▸ TASK OBJECTIVE: Go through the data below. Pull out every line that has the word "agent".

▸ RAW DATA:
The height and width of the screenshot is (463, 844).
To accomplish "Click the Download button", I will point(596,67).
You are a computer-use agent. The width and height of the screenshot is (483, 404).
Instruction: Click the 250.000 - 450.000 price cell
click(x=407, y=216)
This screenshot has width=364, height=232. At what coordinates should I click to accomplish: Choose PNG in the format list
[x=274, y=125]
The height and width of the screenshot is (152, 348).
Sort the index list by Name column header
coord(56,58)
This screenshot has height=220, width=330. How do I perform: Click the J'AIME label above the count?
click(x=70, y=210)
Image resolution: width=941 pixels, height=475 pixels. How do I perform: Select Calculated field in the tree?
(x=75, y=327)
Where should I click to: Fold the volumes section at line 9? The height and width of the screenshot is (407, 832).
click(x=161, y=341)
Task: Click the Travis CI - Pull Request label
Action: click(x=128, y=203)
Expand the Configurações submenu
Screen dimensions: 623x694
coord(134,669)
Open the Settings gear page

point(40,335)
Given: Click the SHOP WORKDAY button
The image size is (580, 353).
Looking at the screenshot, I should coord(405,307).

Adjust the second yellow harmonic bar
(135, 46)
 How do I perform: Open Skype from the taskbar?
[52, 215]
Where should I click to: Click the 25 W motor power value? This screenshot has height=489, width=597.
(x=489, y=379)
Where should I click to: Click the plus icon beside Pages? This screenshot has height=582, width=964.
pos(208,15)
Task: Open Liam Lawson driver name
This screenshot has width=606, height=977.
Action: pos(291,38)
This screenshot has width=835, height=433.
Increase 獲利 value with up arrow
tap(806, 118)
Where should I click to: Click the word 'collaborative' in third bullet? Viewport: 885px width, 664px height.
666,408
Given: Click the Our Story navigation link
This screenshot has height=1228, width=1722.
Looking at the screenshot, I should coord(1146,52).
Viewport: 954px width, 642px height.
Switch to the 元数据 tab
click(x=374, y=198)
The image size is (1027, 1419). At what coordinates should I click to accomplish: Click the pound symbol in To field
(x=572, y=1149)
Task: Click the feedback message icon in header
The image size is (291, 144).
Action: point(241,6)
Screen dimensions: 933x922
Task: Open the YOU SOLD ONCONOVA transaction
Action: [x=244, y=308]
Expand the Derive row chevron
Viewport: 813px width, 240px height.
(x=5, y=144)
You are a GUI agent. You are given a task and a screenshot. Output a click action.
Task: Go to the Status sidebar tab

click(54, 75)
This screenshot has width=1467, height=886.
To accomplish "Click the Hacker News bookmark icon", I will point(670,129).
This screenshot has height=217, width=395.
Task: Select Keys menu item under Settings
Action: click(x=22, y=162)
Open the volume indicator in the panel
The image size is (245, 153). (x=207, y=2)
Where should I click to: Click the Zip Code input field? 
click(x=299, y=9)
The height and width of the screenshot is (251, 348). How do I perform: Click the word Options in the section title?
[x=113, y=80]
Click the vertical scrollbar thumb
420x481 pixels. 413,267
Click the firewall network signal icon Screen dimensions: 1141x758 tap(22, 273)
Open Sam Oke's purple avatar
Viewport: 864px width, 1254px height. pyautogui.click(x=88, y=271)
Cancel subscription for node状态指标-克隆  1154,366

▸ YOUR SOLUTION:
You are a computer-use agent. The width and height of the screenshot is (483, 404).
You are a GUI agent. You are given a task and a screenshot. Output a click action.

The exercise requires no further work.